◆ **Exercise directions**: Hand back, word for word, the lines from the one containing "This screenshot has height=601, width=1134." to the end of the records, both included, and leave out pictures.

[Collected data]
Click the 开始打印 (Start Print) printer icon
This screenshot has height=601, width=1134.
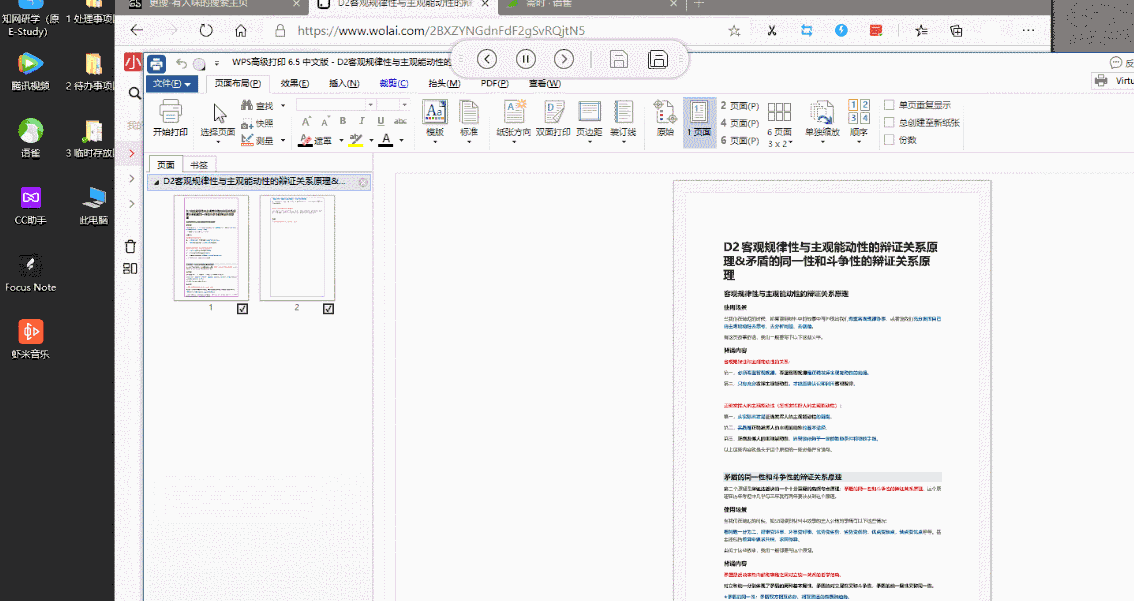pyautogui.click(x=170, y=113)
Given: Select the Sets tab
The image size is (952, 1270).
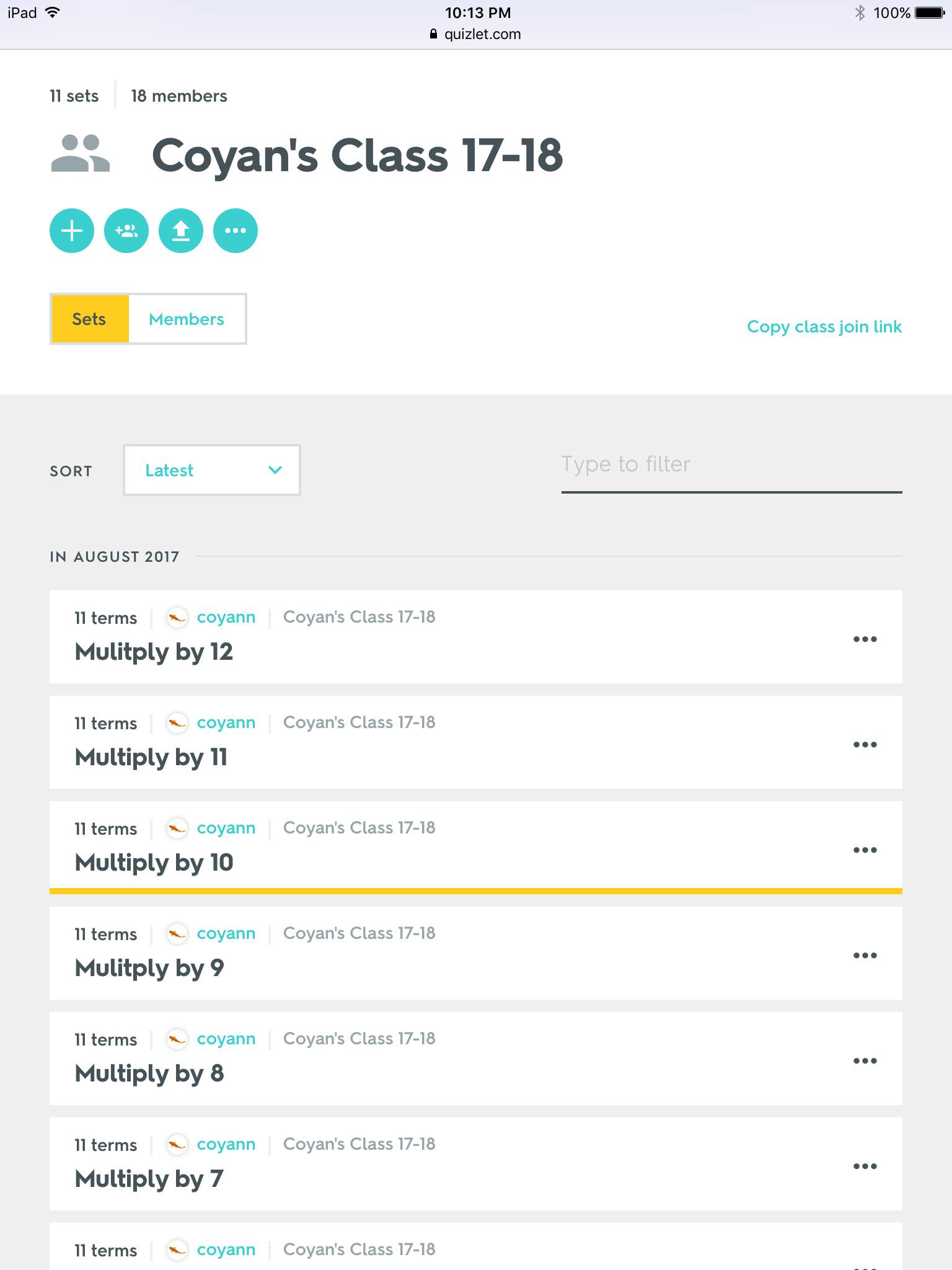Looking at the screenshot, I should coord(89,319).
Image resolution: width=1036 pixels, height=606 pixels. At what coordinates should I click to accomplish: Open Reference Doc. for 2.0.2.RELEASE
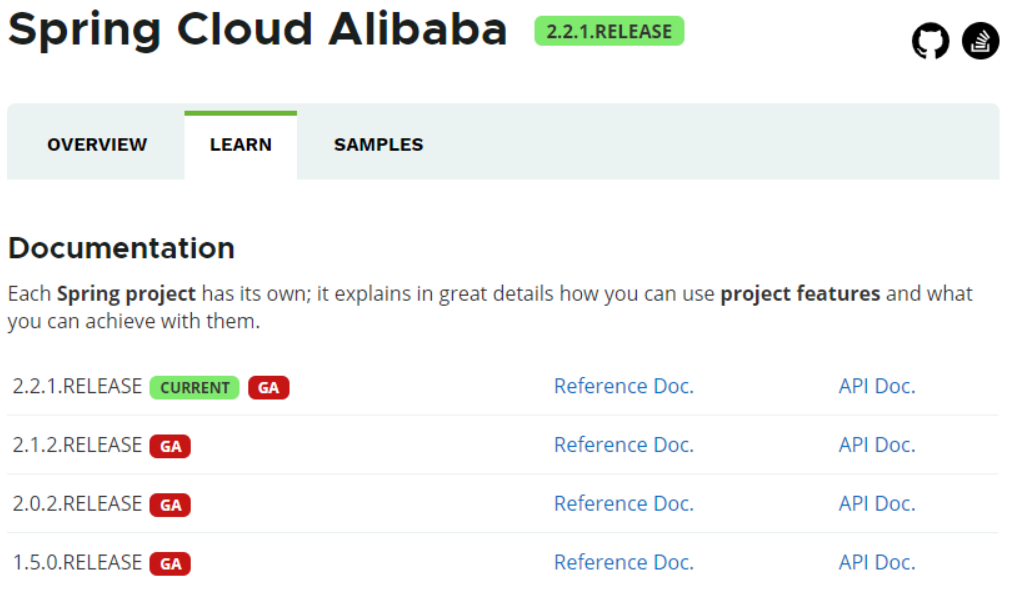[x=624, y=504]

◆ **Written solution**:
This screenshot has height=601, width=1134.
pyautogui.click(x=170, y=113)
Given: Select the Sets tab
The image size is (952, 1270).
Looking at the screenshot, I should coord(89,319).
Image resolution: width=1036 pixels, height=606 pixels. At what coordinates should I click to accomplish: Open Reference Doc. for 2.0.2.RELEASE
[x=624, y=504]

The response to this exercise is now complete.